Die Umsätze einer „Geistheilerin“, die im Inland Seminare anbietet, sind steuerpflichtig. Sie sind nicht als sog. Heilbehandlungen von der Umsatzsteuer befreit, so das Finanzgericht Baden-Württemberg mit Urteil vom 6. Juli 2016 (14 K 1338/15).
Die Klägerin mit Wohnsitz in der Schweiz bietet im Inland Seminare an, die sich mit esoterischen Praktiken befassen. Diese Umsätze erklärte sie im Inland nicht. Das beklagte Finanzamt wurde von einem Dritten über die Seminartätigkeiten informiert. Auf Nachfragen des Finanzamts erklärte die Klägerin sie erziele steuerfreie Umsätze. Ihre Tätigkeit sei mit der eines Heilpraktikers vergleichbar. Die Heilbehandlung stehe im Vordergrund. Sie sei eine anerkannte „Heilerin“. Sie biete im Wesentlichen Ausbildungsseminare, eine „mentale Rückenbegradigung“, ein Aufrichten der Wirbelsäule, spirituelle Therapien, Reiki- und Lichtgrad-Einweihungen an. Sie nehme im Wesentlichen ein „Besprechen“ (Heilgebete), ein „Clearing“ sowie ein Handauflegen vor. Ihr Entgelt orientiere sich an den Kosten des Seminarraums, ihren Reise- und Übernachtungskosten sowie der Pausenverpflegung der Teilnehmer. In ihren Rechnungen weise sie keine Umsatzsteuer gesondert aus. Das beklagte Finanzamt setzte Umsatzsteuer fest.

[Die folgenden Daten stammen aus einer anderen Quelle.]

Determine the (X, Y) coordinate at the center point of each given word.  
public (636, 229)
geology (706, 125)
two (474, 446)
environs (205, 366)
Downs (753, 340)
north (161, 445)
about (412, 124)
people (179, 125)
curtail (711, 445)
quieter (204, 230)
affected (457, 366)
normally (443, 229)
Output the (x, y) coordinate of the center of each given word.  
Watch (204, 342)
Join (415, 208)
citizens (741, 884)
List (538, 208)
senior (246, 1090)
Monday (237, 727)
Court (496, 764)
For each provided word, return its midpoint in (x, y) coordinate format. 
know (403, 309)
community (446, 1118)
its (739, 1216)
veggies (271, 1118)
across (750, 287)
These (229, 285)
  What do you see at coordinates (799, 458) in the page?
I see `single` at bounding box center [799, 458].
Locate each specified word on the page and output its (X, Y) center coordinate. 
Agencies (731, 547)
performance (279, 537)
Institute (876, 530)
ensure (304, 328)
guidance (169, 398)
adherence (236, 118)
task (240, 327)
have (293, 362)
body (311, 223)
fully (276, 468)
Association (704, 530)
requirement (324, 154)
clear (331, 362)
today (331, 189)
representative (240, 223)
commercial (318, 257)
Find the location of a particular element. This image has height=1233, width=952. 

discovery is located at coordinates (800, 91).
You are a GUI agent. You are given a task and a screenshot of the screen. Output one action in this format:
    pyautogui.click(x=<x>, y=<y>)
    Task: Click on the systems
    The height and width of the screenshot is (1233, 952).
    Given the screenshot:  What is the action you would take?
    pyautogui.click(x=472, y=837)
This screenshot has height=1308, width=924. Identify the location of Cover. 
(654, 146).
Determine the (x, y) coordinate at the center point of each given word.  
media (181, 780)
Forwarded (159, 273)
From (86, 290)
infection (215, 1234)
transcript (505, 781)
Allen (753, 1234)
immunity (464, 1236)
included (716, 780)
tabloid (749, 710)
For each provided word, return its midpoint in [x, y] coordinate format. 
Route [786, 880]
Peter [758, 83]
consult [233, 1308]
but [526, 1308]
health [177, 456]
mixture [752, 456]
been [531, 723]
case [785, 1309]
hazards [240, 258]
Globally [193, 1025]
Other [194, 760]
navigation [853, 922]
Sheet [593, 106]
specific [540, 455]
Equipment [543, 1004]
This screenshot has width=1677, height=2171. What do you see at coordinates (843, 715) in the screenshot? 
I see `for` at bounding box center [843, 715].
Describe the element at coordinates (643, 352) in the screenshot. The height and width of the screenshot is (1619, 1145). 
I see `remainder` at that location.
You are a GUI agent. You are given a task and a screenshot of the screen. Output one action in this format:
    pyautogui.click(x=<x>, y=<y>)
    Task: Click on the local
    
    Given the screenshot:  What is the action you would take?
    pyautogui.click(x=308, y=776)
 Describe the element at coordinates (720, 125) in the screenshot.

Das Finanzgericht entschied, dass die Umsätze aus im Inland durchgeführten Seminaren im Inland
steuerbar und steuerpflichtig seien. Die Klägerin führe keine Heilbehandlungen im Sinne des Umsatzsteuerrechts aus. Für eine
Steuerfreiheit sei erforderlich, dass der Unternehmer eine Heilbehandlung im Bereich der Humanmedizin durch ärztliche oder
arztähnliche Leistungen erbringe und die dafür erforderliche Qualifikation besitze. Der Klägerin fehle es schon an der
erforderlichen Berufsqualifikation. Nach den Aussagen der Klägerin beruhe ihre Fähigkeit zum Heilen auf Talent und nicht auf
einer Ausbildung im eigentlichen Sinne. Im Übrigen dienten Heilbehandlungen im Bereich der Humanmedizin der Diagnose, Behandlung und,
soweit möglich, der Heilung von Krankheiten oder Gesundheitsstörungen. Sie müssten einen therapeutischen Zweck haben.
Umfasst seien auch vorbeugende Maßnahmen, jedoch keine Maßnahmen zu anderen Zwecken. Die Steuerbefreiungstatbestände seien
eng auszulegen und müssten mit den Zielen in Einklang stehen, die mit den Befreiungen verfolgt werden. Im Streitfall habe die
Klägerin keinen therapeutischen Zweck ihrer Leistungen darlegen können. Sie habe weder Diagnosen erstellt noch Krankheiten
therapiert. Den Rechnungen ließen sich keine Diagnosen entnehmen. Es sei auch nicht nachvollziehbar, welche Leistungen zu welchem
Preis gegenüber
den genannten Kunden erbracht worden seien. Seminarteilnehmer seien auch Personen gewesen, die sich eine Steigerung ihres Wohlbefindens
versprochen haben. Bei den Adressaten der Seminare habe es sich um „offene Gruppen“ gehandelt. Die Teilnahme sei
voraussetzungslos und ohne vorherige Einzelgespräche möglich gewesen. Ein spirituelles Wirken erwecke nicht den Eindruck, Ersatz
für eine medizinische Betreuung zu sein. Es gehe nicht um Heilkunde.